> _To be done_
Collect every line in the entries below that contains the word "computer", and list those lines.
-- Start of Available records --
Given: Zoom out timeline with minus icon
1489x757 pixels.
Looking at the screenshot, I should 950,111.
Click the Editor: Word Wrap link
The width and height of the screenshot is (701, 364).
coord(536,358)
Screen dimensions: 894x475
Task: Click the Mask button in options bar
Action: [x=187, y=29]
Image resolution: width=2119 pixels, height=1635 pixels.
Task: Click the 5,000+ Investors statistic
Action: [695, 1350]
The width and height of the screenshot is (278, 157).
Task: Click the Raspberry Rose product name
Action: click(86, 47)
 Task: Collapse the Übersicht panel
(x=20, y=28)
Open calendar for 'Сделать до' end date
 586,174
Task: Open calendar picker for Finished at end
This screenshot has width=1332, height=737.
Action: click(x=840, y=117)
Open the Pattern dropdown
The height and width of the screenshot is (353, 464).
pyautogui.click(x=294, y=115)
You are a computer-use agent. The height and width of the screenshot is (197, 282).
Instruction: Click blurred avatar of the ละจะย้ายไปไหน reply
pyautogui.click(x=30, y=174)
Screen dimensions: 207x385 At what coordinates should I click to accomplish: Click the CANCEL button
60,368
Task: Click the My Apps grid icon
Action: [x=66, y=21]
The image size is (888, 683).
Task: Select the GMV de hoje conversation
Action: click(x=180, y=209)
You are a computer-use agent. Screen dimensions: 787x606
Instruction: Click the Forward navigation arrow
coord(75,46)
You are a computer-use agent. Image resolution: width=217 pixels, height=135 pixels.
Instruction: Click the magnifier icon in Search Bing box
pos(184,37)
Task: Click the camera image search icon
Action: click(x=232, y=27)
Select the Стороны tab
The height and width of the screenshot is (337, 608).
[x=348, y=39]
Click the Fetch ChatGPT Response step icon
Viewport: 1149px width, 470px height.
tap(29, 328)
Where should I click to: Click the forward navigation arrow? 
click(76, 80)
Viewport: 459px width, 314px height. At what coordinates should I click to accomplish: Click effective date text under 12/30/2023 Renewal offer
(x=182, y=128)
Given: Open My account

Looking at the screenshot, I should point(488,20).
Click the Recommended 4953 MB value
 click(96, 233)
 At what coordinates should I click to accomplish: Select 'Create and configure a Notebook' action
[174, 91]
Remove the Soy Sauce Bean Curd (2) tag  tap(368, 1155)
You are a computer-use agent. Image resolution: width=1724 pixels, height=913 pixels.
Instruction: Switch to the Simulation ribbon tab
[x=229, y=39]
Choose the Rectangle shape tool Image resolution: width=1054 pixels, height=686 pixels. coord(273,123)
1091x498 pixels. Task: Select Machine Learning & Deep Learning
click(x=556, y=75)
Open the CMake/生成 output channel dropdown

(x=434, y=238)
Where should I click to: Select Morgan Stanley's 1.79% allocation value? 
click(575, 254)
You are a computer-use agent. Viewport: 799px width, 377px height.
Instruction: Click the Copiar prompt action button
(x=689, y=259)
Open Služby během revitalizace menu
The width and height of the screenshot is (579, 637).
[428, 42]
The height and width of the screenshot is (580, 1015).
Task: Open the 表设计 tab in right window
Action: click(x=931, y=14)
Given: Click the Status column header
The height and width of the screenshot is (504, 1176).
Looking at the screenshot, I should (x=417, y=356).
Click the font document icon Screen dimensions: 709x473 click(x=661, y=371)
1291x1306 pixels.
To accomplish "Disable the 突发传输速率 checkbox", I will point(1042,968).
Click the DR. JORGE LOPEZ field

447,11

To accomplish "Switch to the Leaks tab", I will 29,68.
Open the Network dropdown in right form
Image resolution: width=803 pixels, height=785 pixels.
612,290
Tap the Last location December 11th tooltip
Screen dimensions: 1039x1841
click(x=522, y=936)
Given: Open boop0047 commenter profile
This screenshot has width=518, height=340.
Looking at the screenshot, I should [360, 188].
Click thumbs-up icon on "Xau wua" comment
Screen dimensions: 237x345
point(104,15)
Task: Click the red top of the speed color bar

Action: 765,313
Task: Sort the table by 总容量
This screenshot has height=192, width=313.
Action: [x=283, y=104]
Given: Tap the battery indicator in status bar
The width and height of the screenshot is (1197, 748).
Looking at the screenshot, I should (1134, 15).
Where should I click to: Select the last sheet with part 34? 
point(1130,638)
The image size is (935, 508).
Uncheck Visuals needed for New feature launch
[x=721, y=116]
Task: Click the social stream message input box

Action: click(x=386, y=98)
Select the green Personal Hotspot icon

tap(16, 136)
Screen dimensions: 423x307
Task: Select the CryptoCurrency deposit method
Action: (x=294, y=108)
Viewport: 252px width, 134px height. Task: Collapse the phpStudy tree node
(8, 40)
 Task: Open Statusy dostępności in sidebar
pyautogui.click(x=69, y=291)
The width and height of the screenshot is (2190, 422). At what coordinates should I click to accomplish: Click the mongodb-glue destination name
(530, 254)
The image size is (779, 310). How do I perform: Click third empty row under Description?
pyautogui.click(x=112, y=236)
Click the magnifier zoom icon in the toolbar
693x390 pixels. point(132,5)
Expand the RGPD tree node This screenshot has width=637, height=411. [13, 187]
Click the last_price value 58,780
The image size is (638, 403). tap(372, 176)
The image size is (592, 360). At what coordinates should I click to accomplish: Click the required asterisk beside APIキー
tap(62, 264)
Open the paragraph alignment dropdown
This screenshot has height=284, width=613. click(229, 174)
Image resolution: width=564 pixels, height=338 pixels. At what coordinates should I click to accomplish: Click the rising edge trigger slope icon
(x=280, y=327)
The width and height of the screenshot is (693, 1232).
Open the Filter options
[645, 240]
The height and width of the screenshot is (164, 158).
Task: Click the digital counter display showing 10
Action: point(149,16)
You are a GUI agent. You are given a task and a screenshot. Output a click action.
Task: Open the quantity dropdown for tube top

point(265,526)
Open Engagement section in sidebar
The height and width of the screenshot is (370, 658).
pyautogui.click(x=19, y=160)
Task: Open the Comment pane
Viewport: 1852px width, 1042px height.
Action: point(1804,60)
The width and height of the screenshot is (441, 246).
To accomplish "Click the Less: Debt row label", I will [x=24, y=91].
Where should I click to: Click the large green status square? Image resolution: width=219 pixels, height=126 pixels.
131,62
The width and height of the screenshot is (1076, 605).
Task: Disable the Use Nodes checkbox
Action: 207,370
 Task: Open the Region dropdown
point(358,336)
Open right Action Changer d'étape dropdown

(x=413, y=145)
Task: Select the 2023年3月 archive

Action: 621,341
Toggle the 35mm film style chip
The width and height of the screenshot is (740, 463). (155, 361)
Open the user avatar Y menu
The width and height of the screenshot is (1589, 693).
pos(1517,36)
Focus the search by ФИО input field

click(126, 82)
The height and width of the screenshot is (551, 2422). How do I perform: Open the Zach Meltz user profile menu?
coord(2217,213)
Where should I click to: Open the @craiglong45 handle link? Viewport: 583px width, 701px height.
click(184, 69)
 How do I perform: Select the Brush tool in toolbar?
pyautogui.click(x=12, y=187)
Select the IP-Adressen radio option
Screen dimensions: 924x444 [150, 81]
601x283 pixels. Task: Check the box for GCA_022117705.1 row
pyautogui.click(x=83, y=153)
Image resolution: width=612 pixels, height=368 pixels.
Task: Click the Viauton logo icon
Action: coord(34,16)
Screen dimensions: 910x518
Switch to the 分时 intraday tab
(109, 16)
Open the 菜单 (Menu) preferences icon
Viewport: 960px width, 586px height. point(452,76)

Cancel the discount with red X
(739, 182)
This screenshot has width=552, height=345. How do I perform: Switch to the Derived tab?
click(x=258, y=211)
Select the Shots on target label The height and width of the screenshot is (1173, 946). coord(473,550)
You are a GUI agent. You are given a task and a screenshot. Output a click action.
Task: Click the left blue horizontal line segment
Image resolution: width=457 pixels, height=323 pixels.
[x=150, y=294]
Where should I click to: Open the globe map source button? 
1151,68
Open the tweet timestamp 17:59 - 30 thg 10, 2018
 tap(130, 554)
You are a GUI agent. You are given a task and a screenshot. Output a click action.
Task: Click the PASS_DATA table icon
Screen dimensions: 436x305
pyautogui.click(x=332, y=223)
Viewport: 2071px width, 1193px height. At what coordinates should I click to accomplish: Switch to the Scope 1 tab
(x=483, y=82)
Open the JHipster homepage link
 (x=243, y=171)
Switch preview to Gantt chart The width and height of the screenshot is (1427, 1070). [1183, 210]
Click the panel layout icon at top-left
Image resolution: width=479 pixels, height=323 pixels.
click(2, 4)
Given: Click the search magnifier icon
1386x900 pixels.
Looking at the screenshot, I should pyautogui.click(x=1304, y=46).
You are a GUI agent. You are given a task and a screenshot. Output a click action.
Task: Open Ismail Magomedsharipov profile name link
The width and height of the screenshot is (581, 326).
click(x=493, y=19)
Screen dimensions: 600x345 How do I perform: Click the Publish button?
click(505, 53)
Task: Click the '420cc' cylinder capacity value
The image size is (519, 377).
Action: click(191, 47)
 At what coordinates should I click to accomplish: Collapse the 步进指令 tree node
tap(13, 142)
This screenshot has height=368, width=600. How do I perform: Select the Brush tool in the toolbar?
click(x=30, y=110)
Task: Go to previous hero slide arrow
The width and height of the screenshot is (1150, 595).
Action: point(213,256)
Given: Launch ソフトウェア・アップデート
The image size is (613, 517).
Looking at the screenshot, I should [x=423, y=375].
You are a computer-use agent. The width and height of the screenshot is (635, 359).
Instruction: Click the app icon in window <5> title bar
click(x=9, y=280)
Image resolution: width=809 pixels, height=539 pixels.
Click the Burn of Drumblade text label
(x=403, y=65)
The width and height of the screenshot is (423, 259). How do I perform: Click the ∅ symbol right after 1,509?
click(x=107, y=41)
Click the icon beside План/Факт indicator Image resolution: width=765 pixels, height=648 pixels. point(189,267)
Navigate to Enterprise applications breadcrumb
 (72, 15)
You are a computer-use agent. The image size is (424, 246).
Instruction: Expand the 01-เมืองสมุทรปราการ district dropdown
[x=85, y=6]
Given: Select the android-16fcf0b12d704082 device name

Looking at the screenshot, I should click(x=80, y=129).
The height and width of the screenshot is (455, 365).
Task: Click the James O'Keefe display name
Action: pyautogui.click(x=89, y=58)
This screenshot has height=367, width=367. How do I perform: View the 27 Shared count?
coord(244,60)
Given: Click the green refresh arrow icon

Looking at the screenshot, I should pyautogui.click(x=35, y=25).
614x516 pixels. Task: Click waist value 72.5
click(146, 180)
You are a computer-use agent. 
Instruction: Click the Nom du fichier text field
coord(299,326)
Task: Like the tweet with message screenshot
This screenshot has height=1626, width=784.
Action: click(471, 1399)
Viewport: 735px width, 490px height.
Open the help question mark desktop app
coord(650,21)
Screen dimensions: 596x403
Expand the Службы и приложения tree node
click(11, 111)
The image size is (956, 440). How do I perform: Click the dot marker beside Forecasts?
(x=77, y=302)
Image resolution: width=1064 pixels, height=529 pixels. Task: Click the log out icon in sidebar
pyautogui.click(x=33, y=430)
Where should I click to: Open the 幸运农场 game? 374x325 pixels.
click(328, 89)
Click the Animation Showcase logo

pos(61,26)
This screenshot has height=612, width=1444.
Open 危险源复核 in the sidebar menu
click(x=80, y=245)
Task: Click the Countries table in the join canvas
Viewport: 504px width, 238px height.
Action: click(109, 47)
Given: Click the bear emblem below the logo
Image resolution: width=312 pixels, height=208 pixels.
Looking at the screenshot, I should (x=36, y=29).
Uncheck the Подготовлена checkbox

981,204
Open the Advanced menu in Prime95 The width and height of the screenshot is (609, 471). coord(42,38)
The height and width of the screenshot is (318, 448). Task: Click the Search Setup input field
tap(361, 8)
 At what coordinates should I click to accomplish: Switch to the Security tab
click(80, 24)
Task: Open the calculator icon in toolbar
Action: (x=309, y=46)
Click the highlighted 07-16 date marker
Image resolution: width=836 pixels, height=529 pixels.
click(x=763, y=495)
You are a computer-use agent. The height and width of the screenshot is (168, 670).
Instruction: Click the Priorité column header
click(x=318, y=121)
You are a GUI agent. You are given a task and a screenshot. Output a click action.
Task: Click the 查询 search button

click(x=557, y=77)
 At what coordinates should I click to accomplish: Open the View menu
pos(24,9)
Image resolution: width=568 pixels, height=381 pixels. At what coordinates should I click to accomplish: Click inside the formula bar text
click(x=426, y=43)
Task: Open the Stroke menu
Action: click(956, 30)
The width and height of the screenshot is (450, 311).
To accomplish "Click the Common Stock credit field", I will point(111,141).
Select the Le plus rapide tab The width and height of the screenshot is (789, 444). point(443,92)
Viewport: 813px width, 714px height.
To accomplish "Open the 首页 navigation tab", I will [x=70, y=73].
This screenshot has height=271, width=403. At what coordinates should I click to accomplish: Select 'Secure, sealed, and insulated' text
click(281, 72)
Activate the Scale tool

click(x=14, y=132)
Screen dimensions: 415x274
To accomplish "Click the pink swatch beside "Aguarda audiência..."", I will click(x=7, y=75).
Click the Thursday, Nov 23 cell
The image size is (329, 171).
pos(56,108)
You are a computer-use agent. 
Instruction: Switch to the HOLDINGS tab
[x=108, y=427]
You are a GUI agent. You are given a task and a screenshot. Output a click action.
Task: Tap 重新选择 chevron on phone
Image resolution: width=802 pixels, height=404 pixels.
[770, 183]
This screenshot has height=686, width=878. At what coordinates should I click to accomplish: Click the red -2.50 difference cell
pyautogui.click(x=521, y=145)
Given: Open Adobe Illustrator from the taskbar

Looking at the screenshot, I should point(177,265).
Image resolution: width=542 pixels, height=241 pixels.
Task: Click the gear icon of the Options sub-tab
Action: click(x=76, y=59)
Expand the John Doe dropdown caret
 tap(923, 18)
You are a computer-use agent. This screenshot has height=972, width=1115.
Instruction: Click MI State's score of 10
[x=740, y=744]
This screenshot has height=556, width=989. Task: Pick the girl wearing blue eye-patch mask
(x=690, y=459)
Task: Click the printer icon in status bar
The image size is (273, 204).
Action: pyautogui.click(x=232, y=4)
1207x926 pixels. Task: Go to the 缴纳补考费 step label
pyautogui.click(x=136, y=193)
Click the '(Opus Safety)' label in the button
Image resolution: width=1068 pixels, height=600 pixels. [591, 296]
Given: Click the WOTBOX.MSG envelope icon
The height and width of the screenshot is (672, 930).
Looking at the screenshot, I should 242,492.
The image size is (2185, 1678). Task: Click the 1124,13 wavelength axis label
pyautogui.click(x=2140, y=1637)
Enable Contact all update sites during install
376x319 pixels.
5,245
-- End of Available records --
> _Task answer_
You are a computer-use agent. The height and width of the screenshot is (197, 282).
You are a computer-use agent. Screen dimensions: 787x606
You are a computer-use agent. Image resolution: width=217 pixels, height=135 pixels.
You are a computer-use agent. Image resolution: width=1724 pixels, height=913 pixels.
You are a computer-use agent. Viewport: 799px width, 377px height.
You are a computer-use agent. The width and height of the screenshot is (635, 359).
You are a computer-use agent. The image size is (424, 246).
You are a computer-use agent. 
You are a computer-use agent. The height and width of the screenshot is (168, 670).
You are a computer-use agent. 
You are a computer-use agent. This screenshot has height=972, width=1115.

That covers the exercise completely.